Re: Modular Reactors

#11

Post by Swwils »

If you read into the whole Westinghouse thing you'll see that the financial packaging was one of the major sources of issue.

The whole thing was interesting. 4 FOAK reactors inside regulated rate base. FOAK risks should never have been pushed to ratepayers because Westinghouse stood to gain so much by getting past FOAK. Those plants should have been merchant financed really.

I guess if your country spaffs up a regular reactor build then financed SMRs are relatively very attractive.
Mart
Posts: 1329
Joined: Mon Jun 14, 2021 1:17 pm

Re: Modular Reactors

#12

Post by Mart »

Bit of an update on SMR's. I've manily heard of Rolls Royce, perhaps due to the British link and media etc, and also Nu-Scale, the American idea, which seemed to be driving attention, and was suggested to be cheaper than the RR idea.

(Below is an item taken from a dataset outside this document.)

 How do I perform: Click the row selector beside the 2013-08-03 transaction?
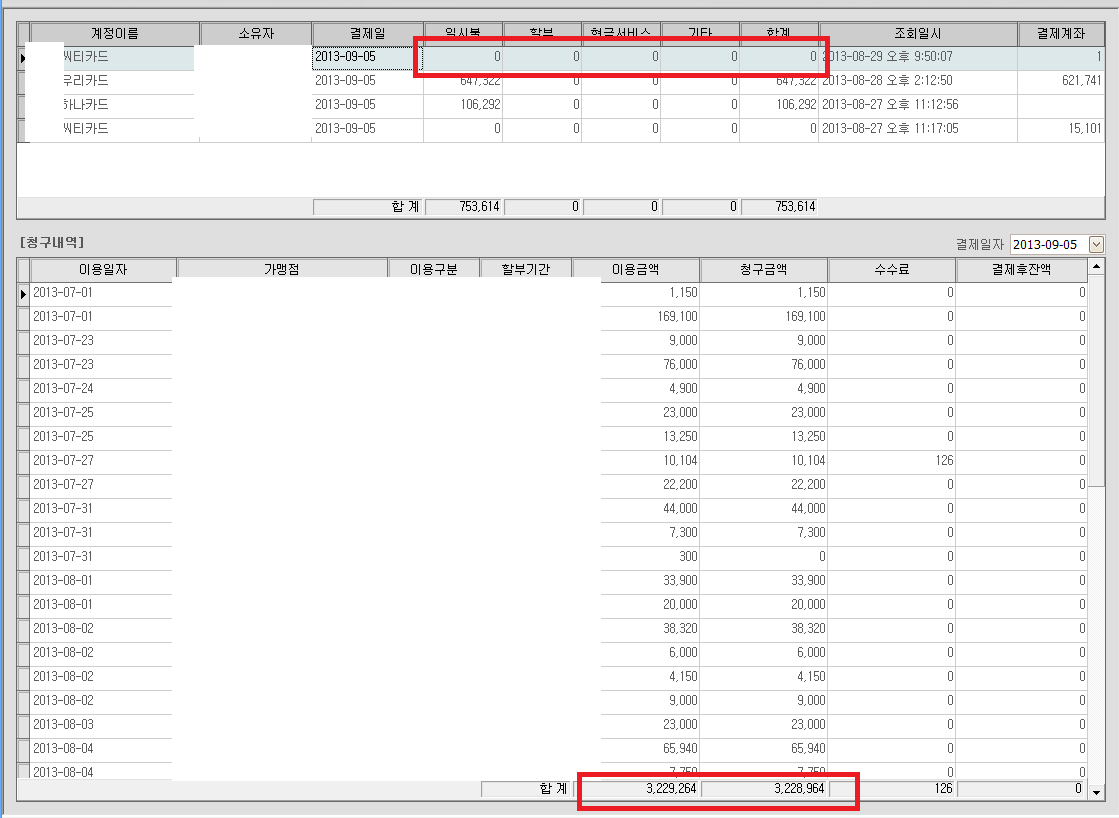tap(23, 725)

Now it seems that costs have risen significantly for Nu-Scale as they've attempted to go from theory to practice. This may actually be a good thing, if we find out sooner that SMR's are not an economically viable solution, as it will allow us to focus more on RE, storage etc..

NuScale ends Utah project, in blow to US nuclear power ambitions
Nov 8 (Reuters) - NuScale Power (SMR.N) said on Wednesday it has agreed with a power group in Utah to terminate the company's small modular reactor project, dealing a blow to U.S. ambitions for a wave of nuclear energy to fight climate change and sending NuScale's shares down 20%.

In 2020, the Department of Energy approved $1.35 billion over 10 years for the plant, known as the Carbon Free Power Project, subject to congressional appropriations. NuScale has received about $600 million from the department since 2014 to support the design, licensing and siting of the project.

NuScale had planned to develop the six-reactor 462 megawatt project with the Utah Associated Municipal Power Systems (UAMPS) and launch it in 2030, but several towns pulled out of the project as costs rose.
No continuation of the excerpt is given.